Teddy Evans' team were "fagged out," Scott decided, "and I have told them plainly that they must wrestle with the trouble and get it right for themselves."  Evans' sledge was running badly, and Scott blamed Evans for strapping the loads too tightly, thus distorting the framework and runners.
"There is no possible reason why they should not get along as easily as we do," he added.  Evans and Lashly had now been man-hauling since the motors broke down, almost the whole length of the Barrier, and Evans was, although it was unknown at the time, already in the early stages of scurvy.
"My unit pulled away easy this morning," Scott wrote, "and stretched out for two hours -- the second unit made heavy weather. I changed with [Lt.] Evans and found the second sledge heavy -- could keep up, but the team was not swinging with me as my own team swings. Then I changed P.O. Evans for Lashly. We seemed to get on better, but at the moment the surface changed and we came up over a rise with hard sastrugi. At the top we camped for lunch. What was the difficulty? One theory was that some members of the second party were stale. Another that all was due to the bad stepping and want of swing; another that the sledge pulled heavy. In the afternoon we exchanged sledges, and at first went off well, but getting into soft snow, we found a terrible drag, the second party coming quite easily with our sledge. So the sledge is the cause of the trouble, and talking it out, I found that all is due to want of care. The runners ran excellently, but the structure has been distorted by bad strapping, bad loading, this afternoon and only managed to get 12 miles (geo.)." 
The Norwegians reached the summit of the Plateau, and began the gentle descent.
Amundsen again raised the pemmican allowance, to 450g, and they were now getting a little more than the amount of food they needed.  Bjaaland had the day before "asked the Captain for a little more pemmican, and had 1/2 a ration extra" -- he was working hard as forerunner. 
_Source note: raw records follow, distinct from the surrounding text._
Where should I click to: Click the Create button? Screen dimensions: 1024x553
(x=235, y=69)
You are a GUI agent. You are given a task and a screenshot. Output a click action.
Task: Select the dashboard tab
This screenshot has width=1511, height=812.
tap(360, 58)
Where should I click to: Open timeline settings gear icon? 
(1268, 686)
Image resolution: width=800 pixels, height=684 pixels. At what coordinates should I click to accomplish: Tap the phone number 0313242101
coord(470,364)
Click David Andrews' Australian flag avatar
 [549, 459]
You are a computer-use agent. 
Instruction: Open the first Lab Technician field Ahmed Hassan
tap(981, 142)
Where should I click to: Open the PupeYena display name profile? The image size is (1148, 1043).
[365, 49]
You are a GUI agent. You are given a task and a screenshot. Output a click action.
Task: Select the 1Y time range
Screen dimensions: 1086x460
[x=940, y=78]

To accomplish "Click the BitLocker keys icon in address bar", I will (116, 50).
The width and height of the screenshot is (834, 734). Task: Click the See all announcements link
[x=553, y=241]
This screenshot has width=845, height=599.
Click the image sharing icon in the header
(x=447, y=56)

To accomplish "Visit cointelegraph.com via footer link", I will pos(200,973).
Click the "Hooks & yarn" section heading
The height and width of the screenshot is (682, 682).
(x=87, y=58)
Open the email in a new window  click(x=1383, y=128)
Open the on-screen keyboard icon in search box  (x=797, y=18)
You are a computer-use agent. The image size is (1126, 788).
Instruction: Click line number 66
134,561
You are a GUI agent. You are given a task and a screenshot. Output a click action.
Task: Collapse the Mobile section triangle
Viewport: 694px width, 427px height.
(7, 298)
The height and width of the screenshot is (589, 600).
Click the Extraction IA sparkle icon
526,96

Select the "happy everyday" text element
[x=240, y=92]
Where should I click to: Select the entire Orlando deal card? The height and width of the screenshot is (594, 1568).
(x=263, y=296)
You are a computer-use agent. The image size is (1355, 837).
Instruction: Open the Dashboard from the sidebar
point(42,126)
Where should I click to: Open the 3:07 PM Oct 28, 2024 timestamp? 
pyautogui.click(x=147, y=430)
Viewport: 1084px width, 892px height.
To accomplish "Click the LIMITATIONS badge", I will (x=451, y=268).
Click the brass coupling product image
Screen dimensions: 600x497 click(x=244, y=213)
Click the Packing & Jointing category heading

 The New York Times, 12 February 1913.
 R.F. Scott, diary, 28 December 1911, quoted by Roland Huntford in Scott and Amundsen (New York : Putnam, 1980, c1979), p.471. This quote does not appear in the published version of Scott's diary, and may have been excised as were a number of other uncomplimentary remarks, but neither does it appear in Huntford's Race for the South Pole : the expedition diaries of Scott and Amundsen (2011), which supposedly restores these excisions. See the next note.
 R.F. Scott, diary, 28 December, 1911, quoted by David Crane in Scott of the Antarctic (New York : Knopf, c2005), p.479. Crane gives essentially the same quote here as does Huntford in Scott and Amundsen.
 R.F. Scott, diary, 28 December, 1911, quoted in Scott's Last Expedition, v.1.
 Roland Huntford gives the Norwegians' calorie allowance at this point as 5,000 per day after the increase in pemmican, for work that used about 4,500 calories (Scott and Amundsen, "Note on diet").
 Olav Bjaaland, diary, 28 December 1911, quoted by Roland Huntford in Race for the South Pole : the expedition diaries of Scott and Amundsen (London : Continuum, c2010), p.210.